__Source extract__
———

The tradeoff with superlight breathable material is that it's not very warm, though you can layer underneath for chillier days. And keeping weight and bulk down means you don't get a ton of extra bells, whistles, or pockets. But if you need a durable and well-executed layer that will keep wind and water at bay while allowing your body to move and sweat, the Sigma Anorak is a clear winner.
Read review: Arc'teryx Sigma SL Anorak Pullover - Women's
Best Women's Softshell for Cooler Temps
Arc'teryx Gamma MX Hoody - Women's
The Arc'teryx Gamma MX Hoody has remained an Editors' Choice for many years because it's just so darn good at so many things. This jacket exemplifies what a well-made softshell for cooler temps should be: comfortable and supple with easy mobility. The breathable material has an inner liner that simultaneously provides a layer of warmth and aids in excellent weather protection. The fit is non-restrictive, and the thoughtful tailoring adds an element of style we appreciate. Whether you are going hiking, climbing, or cross-country skiing, the Gamma MX is sure to excel.

———

__Provided material__
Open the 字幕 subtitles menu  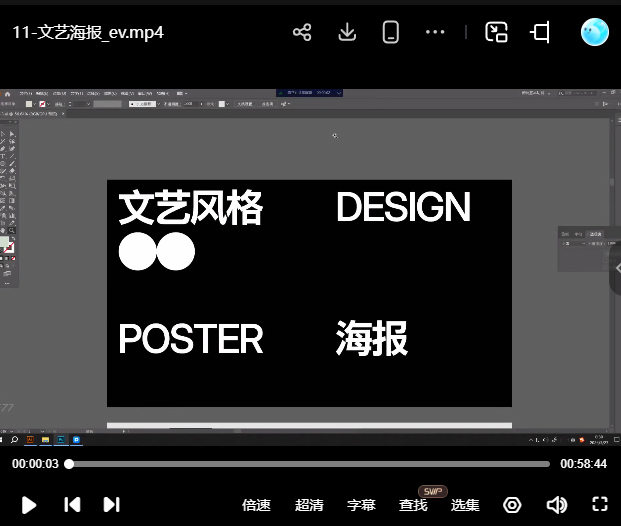[361, 505]
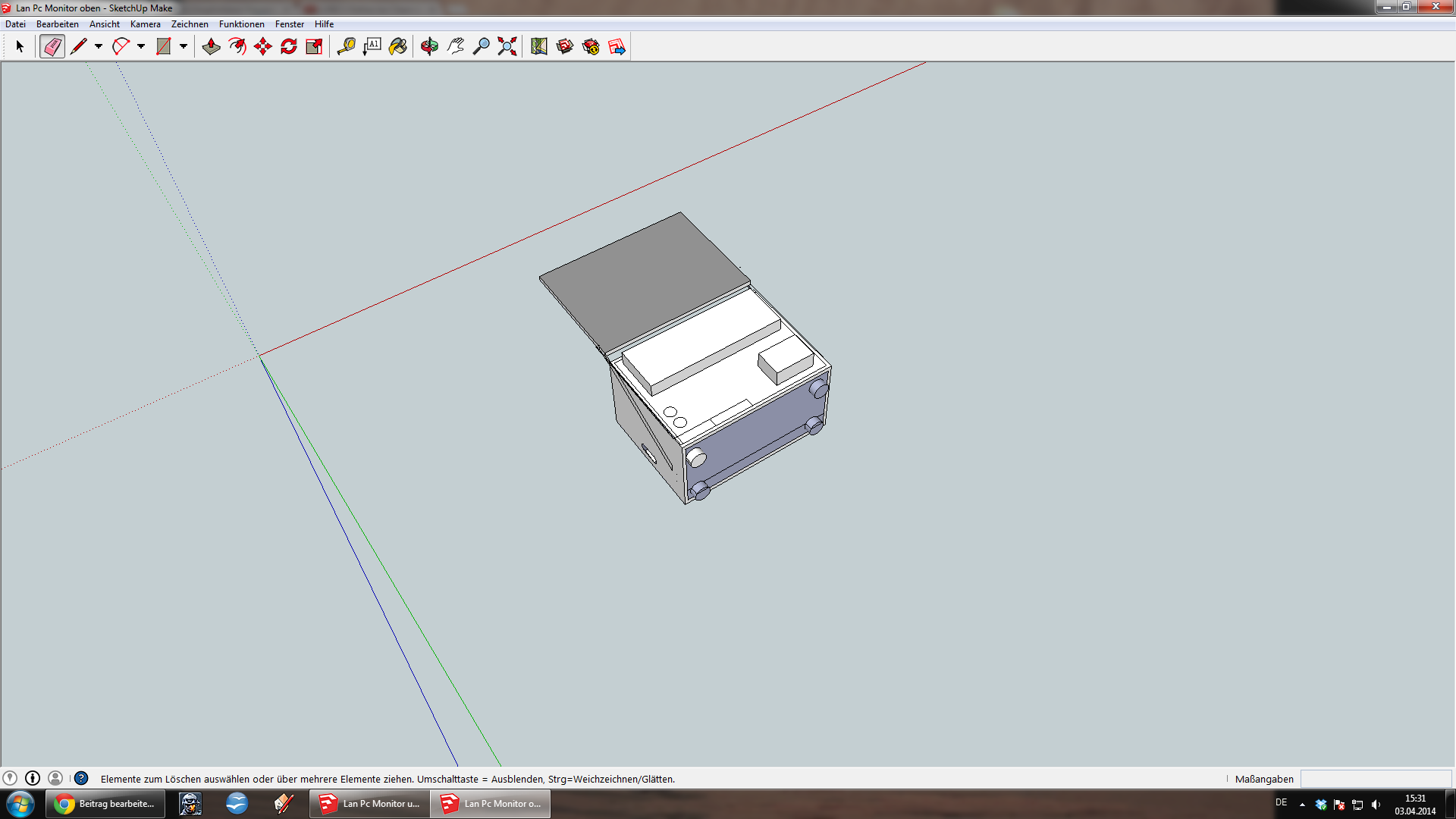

———

__Directives__
• 1. In the jacket review, set down the passage word for word, beginning at the words "The tradeoff with" and stopping after "a clear winner.".
• 2. According to the jacket review, which three activities is the Gamma MX Hoody sure to excel at?
• 3. Continue the jacket review from its last sentence.

__Per-task outputs__
• 1.
The tradeoff with superlight breathable material is that it's not very warm, though you can layer underneath for chillier days. And keeping weight and bulk down means you don't get a ton of extra bells, whistles, or pockets. But if you need a durable and well-executed layer that will keep wind and water at bay while allowing your body to move and sweat, the Sigma Anorak is a clear winner.

• 2. Hiking, climbing, and cross-country skiing.

• 3.
There are better contenders for specific activities like long alpine days or sunny trail runs, but we continue to find this jacket to be a top performing model across a broad range of activities. While it is very pricey, we feel that the Gamma MX is a solid investment that will treat you right year after year, adventure after adventure.
Read review: Arc'teryx Gamma MX Hoody - Women's
Best Bang for the Buck
Rab Borealis - Women's
The Rab Borealis is a savvy and well-tailored layer, making it both flattering and practical for long days or big walls. It provides just enough weather resistance for non-inclement weather, fantastic breathability, and excellent stretch. The pockets are long and placed high enough that a harness doesn't impede access in the slightest. It was clear to us that care and thought went into this jacket, particularly if you're a climber that needs to keep things simple, fitted, and light. And it all comes for a very approachable price, hence the Best Buy award.
The Borealis is not as feature-rich as other models in our review, but we never felt deprived and appreciated the tradeoff: a jacket that weighs just over half a pound. The hood and cuffs are not adjustable, but the lycra binding around the edges gives just the right amount of snugness without being uncomfortable. All in all, this is an excellent purchase for anyone that needs that little extra something for climbing, trail running, or hiking.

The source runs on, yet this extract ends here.